The FDA estimates the cost of complying with these requirements at $630.18 million per year. It also predicts benefits of $1.04 billion per year; however, the benefit estimates are based on very limited data and unscientific methods. The agency concedes that it probably overstates the likely incidence of food-borne illness in the absence of the proposed regulations, and its estimates of the effectiveness of the proposed requirements at reducing microbial hazards are based on nothing more scientific than surveys of its own staff.

However, even accepting the FDA's analysis at face value, the proposed rule does not maximize net benefits as required by Executive Orders 12866 and 13563, which require agencies to "select, in choosing among alternative regulatory approaches, those approaches that maximize net benefits (including potential economic, environmental, public health and safety, and other advantages; distributive impacts; and equity)." In its proposal, the FDA rejected alternatives that it estimates would provide more than $100 million in net benefits annually above the benefits of its selected alternative.

Very small farms | According to the FDA's analysis, implementation of the proposed rule will result in significant compliance costs to all covered farms. However, the costs will be especially burdensome for farms with sales of less than $250,000 annually, which the FDA defines as "very small" farms. Very small farms beneath this threshold comprise nearly one-quarter of all farms that would be covered under this rule.
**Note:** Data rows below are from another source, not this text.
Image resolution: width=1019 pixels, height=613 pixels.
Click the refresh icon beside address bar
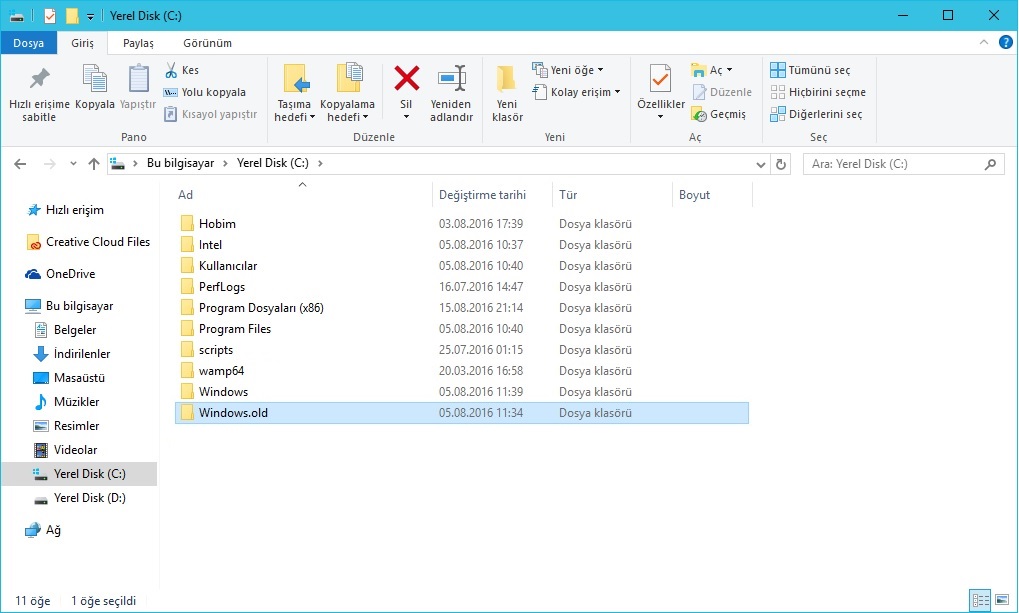pyautogui.click(x=781, y=164)
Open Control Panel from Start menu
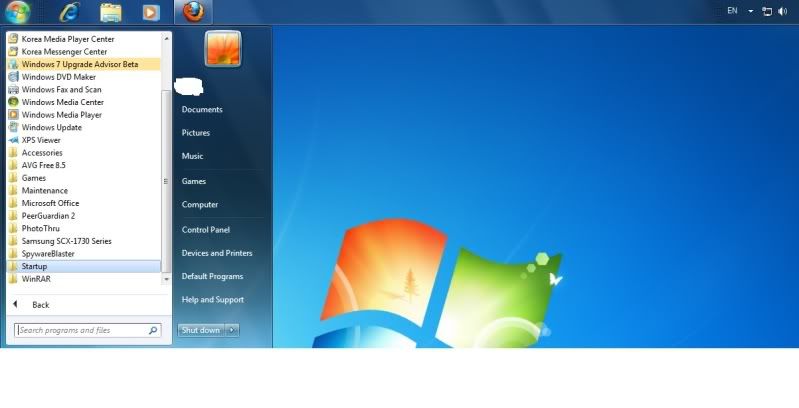 206,230
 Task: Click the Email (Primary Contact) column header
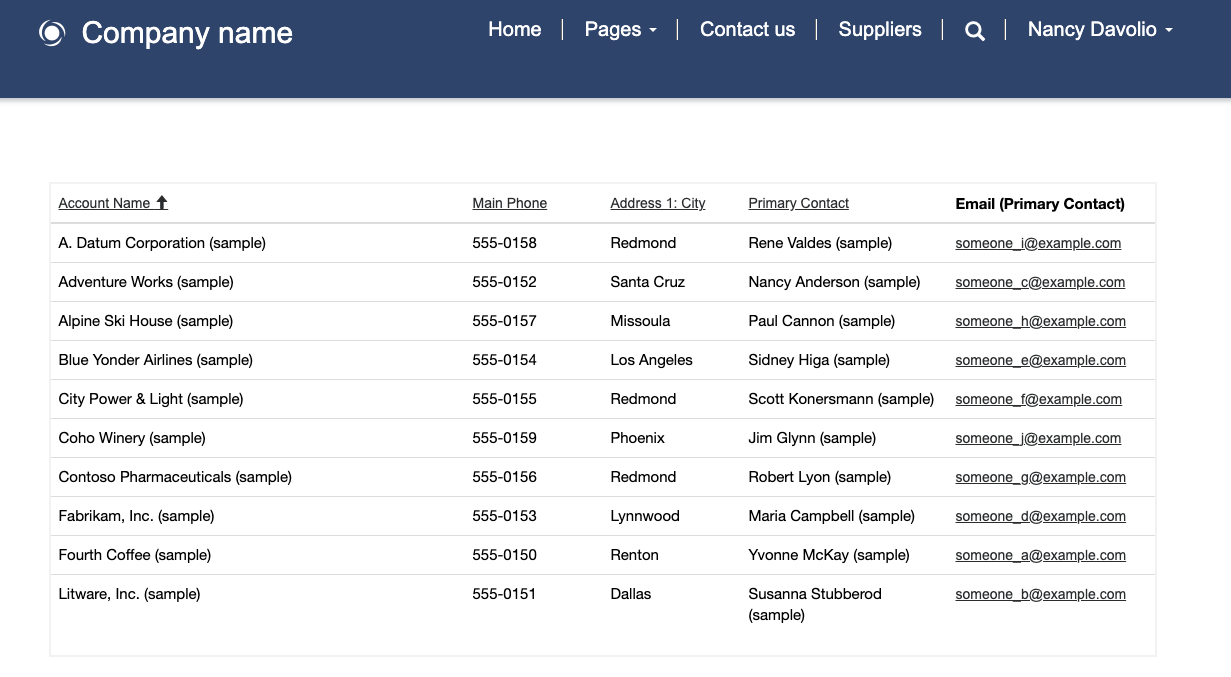(1040, 203)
Table 1 shows the FDA's estimates of annualized compliance costs (over a seven-year period) for farms of different sizes. "Large" farms (which the agency defines as having sales of more than $500,000 per year) have average food sales of $2.6 million. Their compliance costs--$30,566--constitute only 1 percent of their annual sales. For "very small" farms (sales less than $250,000 per year) and "small" farms (sales between $250,000 and $500,000 per year), the FDA expects compliance costs to consume a higher share of the farms' annual food sales--6 percent and 4 percent, respectively.
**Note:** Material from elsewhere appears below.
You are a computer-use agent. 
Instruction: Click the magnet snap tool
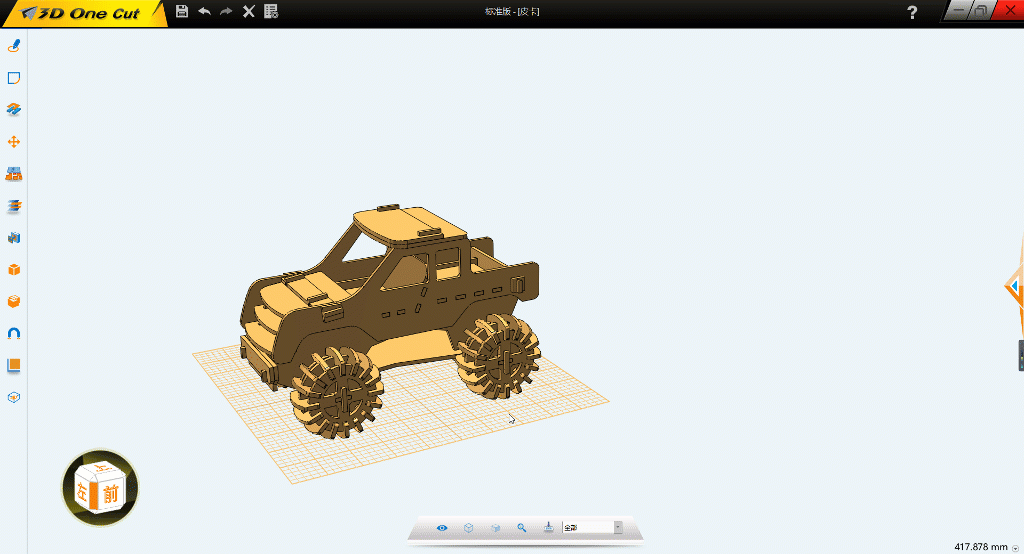14,333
According to the FDA's analysis, its preferred version of the proposed rule, which would exempt farms with annual food sales of less than $25,000, would produce $411 million in annual net benefits. However, of all the exemption thresholds the FDA considered in its analysis, this proposed option offers the lowest net benefits. Net benefits are maximized by exempting all farms with produce sales less than $100,000, which would increase the annual net benefits of the rule by $115 million, to $526 million annually. Over a 10-year timeframe, exempting farms smaller than $100,000 would increase the rule's anticipated net benefits by more than $1 billion above the estimated benefits of the FDA's preferred version. …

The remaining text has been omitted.